Daten zur Lokalisierung von Wörtern und Elementen —
┌────────
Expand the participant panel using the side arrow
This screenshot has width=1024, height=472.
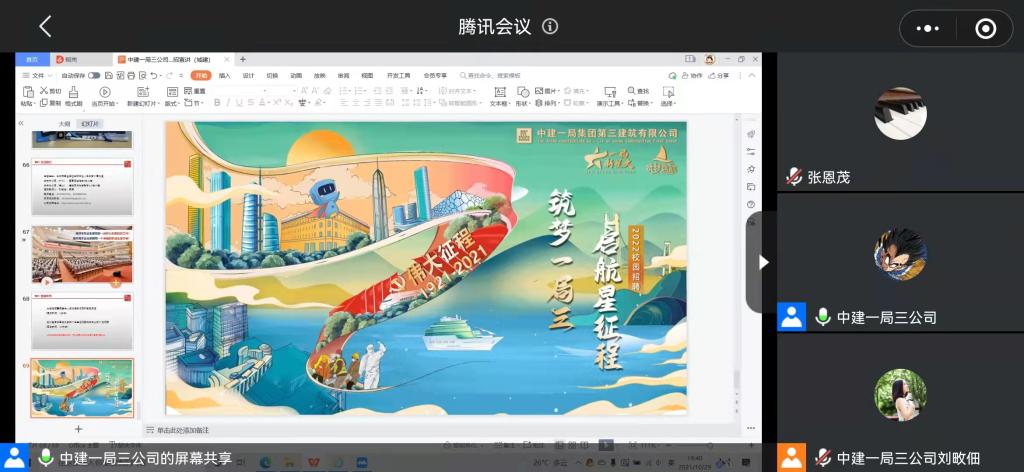pyautogui.click(x=764, y=262)
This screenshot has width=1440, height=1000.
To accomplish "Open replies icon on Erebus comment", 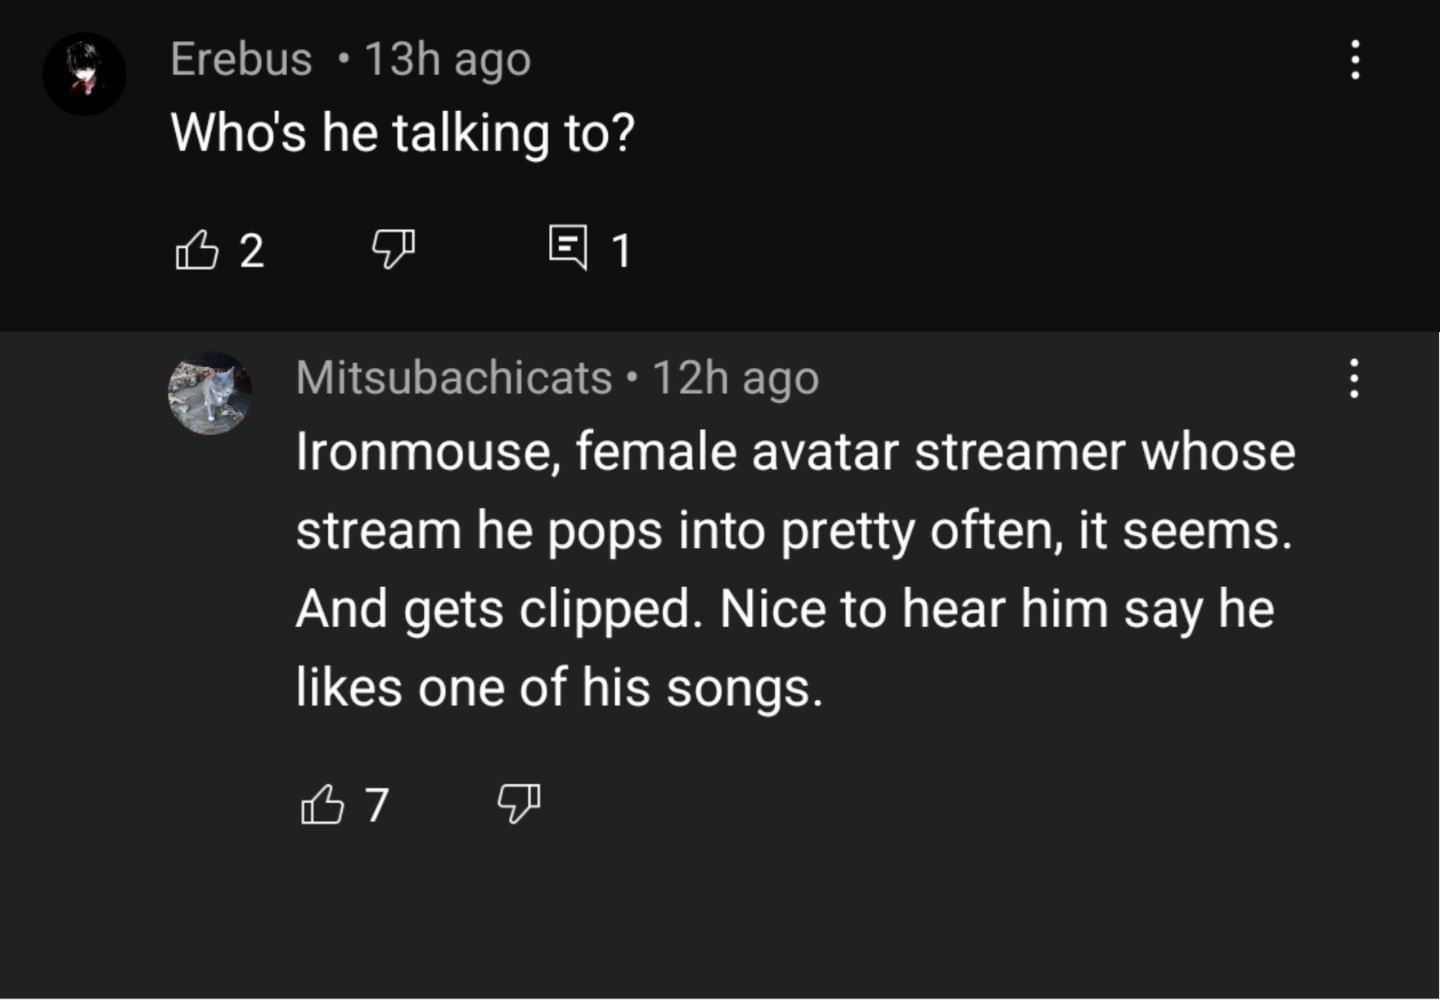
└────────
Schreiben Sie sämtliche obigen Zeilen als nummerierte Liste um und lassen Sie dabei Leerzeilen weg. Nehmen Sie die Bilder nicht in Ihre Antwort auf.

1. Expand the participant panel using the side arrow
2. This screenshot has width=1024, height=472.
3. pyautogui.click(x=764, y=262)
4. This screenshot has width=1440, height=1000.
5. To accomplish "Open replies icon on Erebus comment", 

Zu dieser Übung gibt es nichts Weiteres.